The SUN cohort assessed the association between the DII score and incident CVD in 18,794 middle-age participants with a median follow-up of 8.9 years [29]. The number of new-onset CVD cases was 117 (MI, stroke and CVD death). The adjusted HR for participants in the highest (most pro-inflammatory) vs. the lowest quartile of the DII score was 2.03 (95% CI 1.06–3.88). The estimated risk was higher after excluding those with CVD events occurring after five years of follow-up.
Figure 1 and Figure 2 show the cumulative incidence of CVD in the PREDIMED study [28] and the SUN cohort [29] according to the tertiles and quartiles of the DII score, respectively. Both curves indicate that the highest values of the DII score (the most pro-inflammatory diet in red color) had a higher incidence of CVD compared with lower values during the follow-up of the studies.
The SU.VI.MAX study included 7743 women (aged 35–60 years) and men (aged 45–60 years) [30]. A total of 292 CVD cases (MI, stroke and angina pectoris, or revascularization intervention) were included during a mean follow-up of 11.4 years. In this study no statistically significant association between the DII score and the composite CVD outcome was observed (Table 1). However, a significant association was found for MI when comparing the highest vs. the lowest quartile of the DII score and this association was slightly higher when excluding MI cases occurring during the first two years of follow-up.
The NHANES study explored the association between the DII score and a composite outcome of 1734 self-reported previously diagnosed CVD cases (including congestive heart failure, coronary heart disease, angina, heart attack, and stroke) [31]. In the analyses for each disease, significant direct associations were found for congestive heart failure, heart attack, stroke, and hypertension, but not for coronary heart disease and angina pectoris. In the stratified analysis by sex, a significant association was found in women, but not men (p for interaction < 0.01).

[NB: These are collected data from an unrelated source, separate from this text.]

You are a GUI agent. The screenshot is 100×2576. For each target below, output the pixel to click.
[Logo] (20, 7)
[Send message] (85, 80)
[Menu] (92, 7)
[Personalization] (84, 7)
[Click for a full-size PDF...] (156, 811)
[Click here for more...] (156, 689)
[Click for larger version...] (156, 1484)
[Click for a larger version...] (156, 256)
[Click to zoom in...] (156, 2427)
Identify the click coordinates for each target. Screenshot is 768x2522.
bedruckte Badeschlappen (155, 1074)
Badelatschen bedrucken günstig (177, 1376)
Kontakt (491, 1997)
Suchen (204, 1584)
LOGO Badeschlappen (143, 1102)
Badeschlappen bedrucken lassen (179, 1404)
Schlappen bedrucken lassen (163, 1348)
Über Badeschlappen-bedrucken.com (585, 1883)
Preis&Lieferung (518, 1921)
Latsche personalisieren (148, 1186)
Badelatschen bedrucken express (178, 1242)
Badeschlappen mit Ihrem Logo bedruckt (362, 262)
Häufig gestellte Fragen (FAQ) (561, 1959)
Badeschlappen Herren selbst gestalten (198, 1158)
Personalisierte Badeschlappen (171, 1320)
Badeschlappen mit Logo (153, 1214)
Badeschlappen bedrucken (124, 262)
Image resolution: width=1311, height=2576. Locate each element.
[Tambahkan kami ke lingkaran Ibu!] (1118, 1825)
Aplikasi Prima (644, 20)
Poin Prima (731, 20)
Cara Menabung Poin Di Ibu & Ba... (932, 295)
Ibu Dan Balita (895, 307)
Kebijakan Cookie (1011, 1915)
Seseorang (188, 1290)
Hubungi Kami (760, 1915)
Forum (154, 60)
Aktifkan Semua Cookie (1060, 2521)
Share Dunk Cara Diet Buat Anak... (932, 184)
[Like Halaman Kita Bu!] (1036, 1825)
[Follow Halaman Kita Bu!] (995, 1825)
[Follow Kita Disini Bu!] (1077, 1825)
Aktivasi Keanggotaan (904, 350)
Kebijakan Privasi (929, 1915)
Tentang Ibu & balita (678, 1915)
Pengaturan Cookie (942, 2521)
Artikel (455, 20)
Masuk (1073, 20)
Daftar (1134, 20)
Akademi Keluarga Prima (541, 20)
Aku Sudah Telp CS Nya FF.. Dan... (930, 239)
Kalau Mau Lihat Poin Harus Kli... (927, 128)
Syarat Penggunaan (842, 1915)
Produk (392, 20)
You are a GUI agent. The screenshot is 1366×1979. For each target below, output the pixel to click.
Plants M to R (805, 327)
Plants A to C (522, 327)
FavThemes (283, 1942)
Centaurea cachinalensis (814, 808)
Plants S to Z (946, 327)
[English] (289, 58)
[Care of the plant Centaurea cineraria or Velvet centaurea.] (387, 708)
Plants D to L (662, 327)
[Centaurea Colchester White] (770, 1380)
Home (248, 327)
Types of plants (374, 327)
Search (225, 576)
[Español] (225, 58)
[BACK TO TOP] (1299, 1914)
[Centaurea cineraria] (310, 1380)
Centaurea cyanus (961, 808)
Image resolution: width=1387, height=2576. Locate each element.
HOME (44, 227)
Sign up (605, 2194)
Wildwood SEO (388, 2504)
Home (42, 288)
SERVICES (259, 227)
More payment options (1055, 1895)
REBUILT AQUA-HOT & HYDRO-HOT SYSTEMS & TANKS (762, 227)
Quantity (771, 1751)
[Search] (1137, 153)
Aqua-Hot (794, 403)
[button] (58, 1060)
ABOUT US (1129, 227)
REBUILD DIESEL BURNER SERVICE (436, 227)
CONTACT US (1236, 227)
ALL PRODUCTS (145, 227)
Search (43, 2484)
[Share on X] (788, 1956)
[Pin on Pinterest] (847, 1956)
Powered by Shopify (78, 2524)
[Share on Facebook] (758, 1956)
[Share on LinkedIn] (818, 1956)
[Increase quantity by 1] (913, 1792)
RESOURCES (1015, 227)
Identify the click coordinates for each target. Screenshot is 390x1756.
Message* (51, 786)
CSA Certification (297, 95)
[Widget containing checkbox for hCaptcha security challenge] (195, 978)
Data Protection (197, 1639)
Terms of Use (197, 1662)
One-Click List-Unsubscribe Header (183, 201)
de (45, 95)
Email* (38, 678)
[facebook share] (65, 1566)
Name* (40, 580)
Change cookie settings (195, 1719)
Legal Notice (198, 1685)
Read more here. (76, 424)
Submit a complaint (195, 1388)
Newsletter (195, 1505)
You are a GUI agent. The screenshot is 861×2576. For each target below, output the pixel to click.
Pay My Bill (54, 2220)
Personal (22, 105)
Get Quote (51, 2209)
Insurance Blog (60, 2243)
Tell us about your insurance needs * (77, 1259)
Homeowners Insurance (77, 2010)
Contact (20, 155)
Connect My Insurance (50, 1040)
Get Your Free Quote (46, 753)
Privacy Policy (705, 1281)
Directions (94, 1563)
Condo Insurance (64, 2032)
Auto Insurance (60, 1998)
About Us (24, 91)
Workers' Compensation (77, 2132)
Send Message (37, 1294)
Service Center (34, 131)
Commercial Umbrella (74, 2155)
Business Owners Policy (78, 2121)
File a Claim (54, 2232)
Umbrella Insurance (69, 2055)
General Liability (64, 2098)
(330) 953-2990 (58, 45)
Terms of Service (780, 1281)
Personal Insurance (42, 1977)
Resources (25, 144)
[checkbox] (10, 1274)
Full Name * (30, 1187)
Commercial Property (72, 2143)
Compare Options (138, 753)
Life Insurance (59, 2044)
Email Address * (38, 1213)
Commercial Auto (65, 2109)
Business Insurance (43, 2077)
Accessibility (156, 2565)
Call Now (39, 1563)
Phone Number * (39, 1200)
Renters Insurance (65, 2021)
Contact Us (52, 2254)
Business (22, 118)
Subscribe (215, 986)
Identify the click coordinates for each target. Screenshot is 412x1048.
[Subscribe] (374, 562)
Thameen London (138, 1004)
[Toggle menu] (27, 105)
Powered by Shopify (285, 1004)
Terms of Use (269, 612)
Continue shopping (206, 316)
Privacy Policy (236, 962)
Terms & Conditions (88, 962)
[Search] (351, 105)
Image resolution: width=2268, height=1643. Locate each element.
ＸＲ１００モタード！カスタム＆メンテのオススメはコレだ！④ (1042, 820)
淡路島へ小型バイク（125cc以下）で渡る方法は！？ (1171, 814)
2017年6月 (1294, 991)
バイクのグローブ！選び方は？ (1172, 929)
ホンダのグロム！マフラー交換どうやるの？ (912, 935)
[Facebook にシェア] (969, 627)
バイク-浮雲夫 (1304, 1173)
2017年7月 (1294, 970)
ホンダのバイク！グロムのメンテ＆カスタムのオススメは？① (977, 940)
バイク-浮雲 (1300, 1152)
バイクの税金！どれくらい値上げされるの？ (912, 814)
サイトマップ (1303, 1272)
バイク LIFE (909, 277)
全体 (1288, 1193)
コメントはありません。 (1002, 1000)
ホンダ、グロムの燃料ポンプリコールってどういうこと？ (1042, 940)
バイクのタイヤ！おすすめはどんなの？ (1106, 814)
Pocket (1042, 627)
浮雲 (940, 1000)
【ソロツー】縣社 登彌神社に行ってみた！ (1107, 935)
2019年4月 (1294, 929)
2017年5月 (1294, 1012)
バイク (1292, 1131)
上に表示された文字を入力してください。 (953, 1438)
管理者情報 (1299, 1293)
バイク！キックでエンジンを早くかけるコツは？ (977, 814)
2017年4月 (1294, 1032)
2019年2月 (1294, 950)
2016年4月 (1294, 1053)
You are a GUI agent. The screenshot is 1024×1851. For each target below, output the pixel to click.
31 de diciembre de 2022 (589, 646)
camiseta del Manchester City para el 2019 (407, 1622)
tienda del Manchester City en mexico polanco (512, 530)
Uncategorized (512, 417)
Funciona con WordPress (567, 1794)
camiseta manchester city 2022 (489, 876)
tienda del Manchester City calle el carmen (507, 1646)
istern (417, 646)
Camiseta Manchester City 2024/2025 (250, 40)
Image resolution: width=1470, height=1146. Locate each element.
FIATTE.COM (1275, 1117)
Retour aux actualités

5. Metabolic Syndrome and the DII Score

Regarding the association between DII score and metabolic syndrome (MetSyn), we found four studies (Table 2). No significant association was found in two of them with a cross-sectional design [32,33] and in a prospective study [34]. On the contrary, a significant association was found in a cohort study using a greater number of food parameters to obtain the DII score [35].
No association was found between the DII score and MetSyn in a cross-sectional analysis with 3862 participants from the Polish-Norwegian Study [32]. Participants in this study were men and women between 45 and 64 years and the prevalence of MetSyn was 30%. The HR for metabolic syndrome was 0.96 (95% CI: 0.77–1.19), when comparing quartile 4 vs. 1 of the DII score. Similarly, no significant association was found for the individual components of the MetSyn except for an inverse association between HDL cholesterol and the DII score (Q4 vs. Q1: OR = 0.62; 95% CI: 0.48–0.80). On the contrary, in the stratified analysis by sex, an inverse association was found between DII score and MetSyn among women [32]. This association might be due to reverse causation in this cross-sectional study.
A lack of association between the DII score and MetSyn was also found in a cross-sectional study with 464 participants from the Buffalo Cardio-Metabolic Occupational Police Stress study [33]. The mean age of these participants was 42 years and the prevalence of MetSyn was 28%. There was also no association between the DII score and each of the individual components of the MetSyn except for the glucose intolerance component (OR = 2.03; 95% CI: 1.08–3.82 for quartile 4 vs. 1). Again, the cross-sectional design and the small sample size might explain this lack of association.
Pimenta et al. studied the association between different dietary indexes and the MetSyn in participants from the SUN cohort [34]. The number of participants with incident MetSyn was 346 among 6851 participants followed during a mean of 8.3 years. They did not find a statistical significant association between the DII score and MetSyn after adjusting for other potential confounders.
In the SU.VI.MAX study, 3726 participants (mean age 50 years) were included to assess the association between the DII score and the MetSyn [35]. After a mean follow-up of 12.4 years, 524 (14%) participants developed MetSyn. The odds of MetSyn was 39% higher among those with the greatest pro-inflammatory diet (quartile 4 of the DII score) compared with those with the most anti-inflammatory diet (quartile 1). A higher DII score was also significantly associated with higher diastolic and systolic blood pressure, higher triglycerides levels and lower HDL-cholesterol.
Finally, in a cross-sectional analysis with 7236 participants from the PREDIMED study, a direct association was found between higher (pro-inflammatory) levels of the DII score and waist circumference which is one of the components of the MetSyn [36].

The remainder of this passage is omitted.